> [WHAT YOU ARE ASKED TO DO] Please reproduce word for word the part of the essay on science fiction and noir starting at "Noir is a totally" and ending at "the detective themselves.".

> [EXTRACT PROVIDED]
......

Altered_Carbon_Poster

Science fiction is, at its core, a thought experiment. Take an idea about what human civilization might eventually be (no matter how probable or improbable) and carry it to its natural conclusion — and then see what is revealed about us in the process. Science fiction often features spaceships, virtual worlds, lasers, and monsters, but its not about those things. It’s about us, a look at humans through the lens of the what-if premise.

Noir is a totally different take on humanity, showing off the nitty gritty of our dark underside. It’s a bleak modern version of the timeless hero’s journey, with the detective starting out to unravel “the mystery” — only to find in time that the mystery, the question, was not the one they thought it was. And, most importantly, that they themselves have been changed in the process of unraveling the truth. Revealing the secrets of the case unearths secrets about society, and most importantly secrets about the detective themselves.

Both genres entertain with evocative settings and larger-than-life characters, and both offer a certain appeal of escapism from the mundane aspects of day-to-day life, but they also contain hidden depths of a more philosophical bent. Perhaps this is why I like these genres so much. I particularly like the resulting combo when you blend the two together, as in such notable films as Blade Runner and its imitators. I myself once wrote a noir-esque novella about a murder taking place in a colony where all the inhabitants are clones of the same man, and of the clone who is tasked to find the killer. Clearly, the sci-fi noir blend brings out the nerdy fanboy in me.

......

> [SUPPLIED DATA]
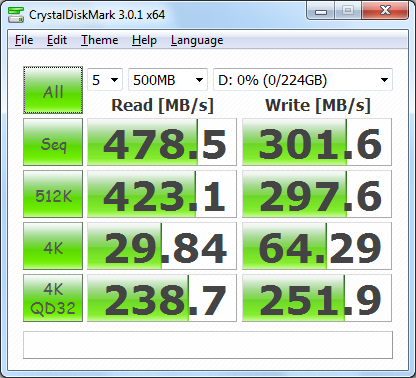Expand the test count dropdown showing 5

[x=105, y=80]
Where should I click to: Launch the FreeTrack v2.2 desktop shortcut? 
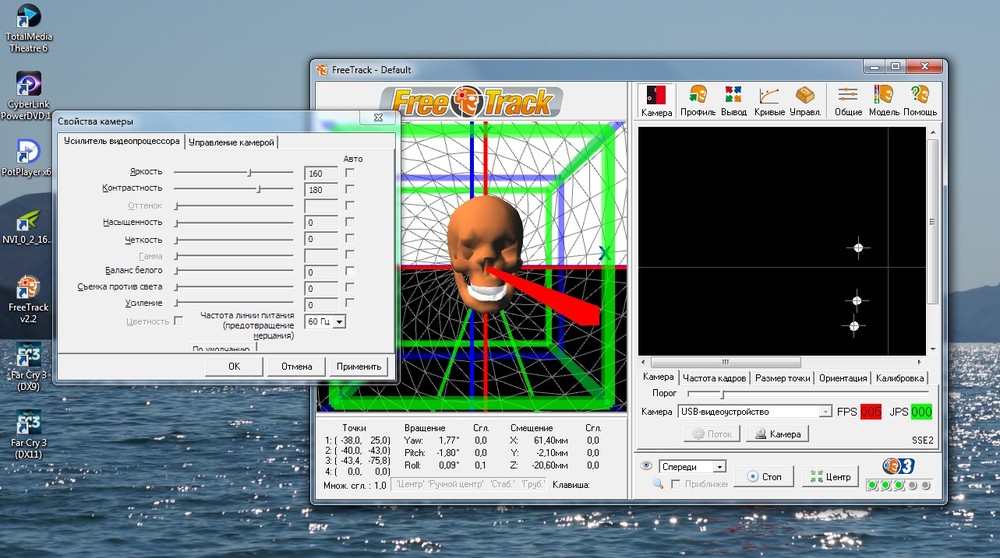tap(27, 299)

......

> [WRITTEN SOLUTION]
Noir is a totally different take on humanity, showing off the nitty gritty of our dark underside. It’s a bleak modern version of the timeless hero’s journey, with the detective starting out to unravel “the mystery” — only to find in time that the mystery, the question, was not the one they thought it was. And, most importantly, that they themselves have been changed in the process of unraveling the truth. Revealing the secrets of the case unearths secrets about society, and most importantly secrets about the detective themselves.